A regional renaissance could be the key to economic recovery post-COVID-19, with resource and agricultural regions still driving national GDP, according to the Regional Australia Institute.
The latest figures show new job postings in regional Australia hit 11,000 in June; a 22 per cent increase from May. This compares well with an 11pc increase in new job postings in June in mainland state capitals.
RAI chief economist Kim Houghton said the huge variation in the number of businesses on JobKeeper across regional Australia indicated the extent to which some regions are in a stronger position than others.
"Rural postcodes such as Moura, Bordertown, Donald, Cressy, Hopetoun, and Yenda are all examples of areas that have a very low number of businesses registered for JobKeeper - less than 50 in fact," Dr Houghton said.
"In contrast, Queensland postcodes of Cairns, Toowoomba, Surfers Paradise and Southport each have over 2,400 businesses registered. Byron Bay, Margaret River, Eumundi, Gold Coast hinterland, Apollo Bay, Barossa Valley and Launceston are also areas with a high reliance on JobKeeper," she said.
Rural Bank CEO and Group Executive Partnerships, Marketing and Corporate Affairs at Bendigo and Adelaide Bank, Alexandra Gartmann, said it was important to keep sight of local economies and how different sectors are being affected by the crisis.
"The accommodation and food services industry has been the hardest hit, with 83 per cent of our customers reporting significant revenue loss. In contrast, 24 per cent of agriculture, forestry and fishing customers have been similarly affected. A challenge for agriculture is now in sourcing labour, which will create new regional employment opportunities," Ms Gartmann said.
"Supporting local businesses is essential to rebuilding the economy. From our customers, we've also seen a real commitment to buying local and supporting Australian businesses across all geographic groups - urban and regional," she said.
"While focus has rightly been on supporting public health and the national economy, we must continue to look at smaller, local economies and the important role that they play in the broader Australian economy."
Dr Houghton said JobKeeper had been a lifeline for some areas of regional Australia that had economies based on heavily-impacted sectors such as tourism, hospitality, and transport.
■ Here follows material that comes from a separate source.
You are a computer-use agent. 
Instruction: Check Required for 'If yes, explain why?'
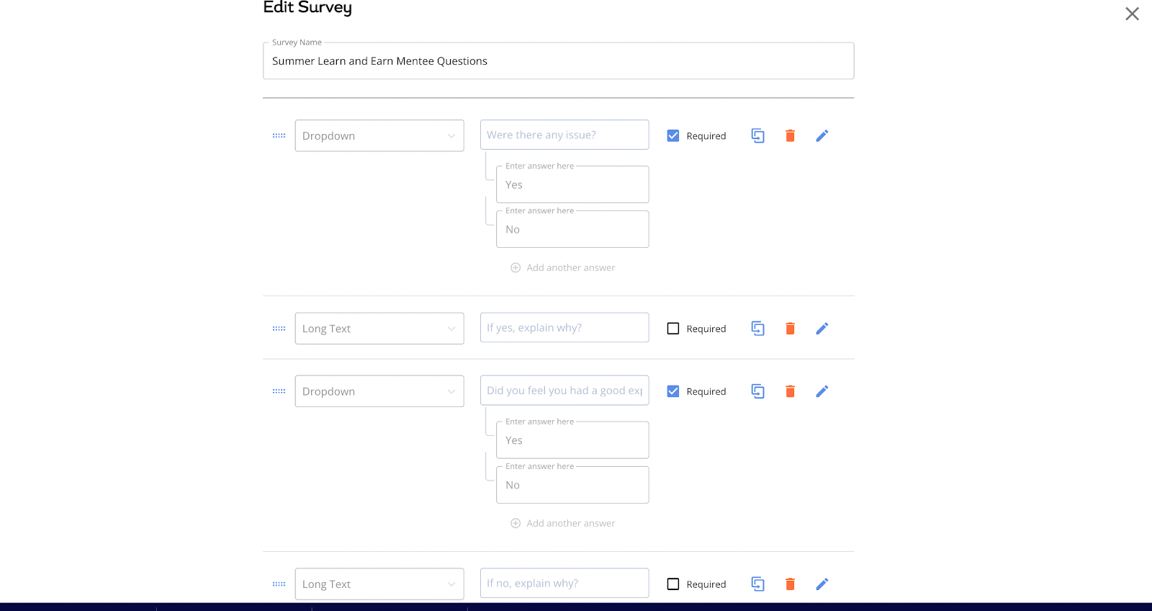pos(673,329)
It has kept money flowing into, and then around and within communities.
"Winding it back incrementally and essentially giving regional businesses more time to adapt is greatly appreciated, and is vital for the survival of some," she said.
"We are really starting to see the divergence in economic performance between regions and now is the time to consider place-based recovery responses which are tailored to each region's needs."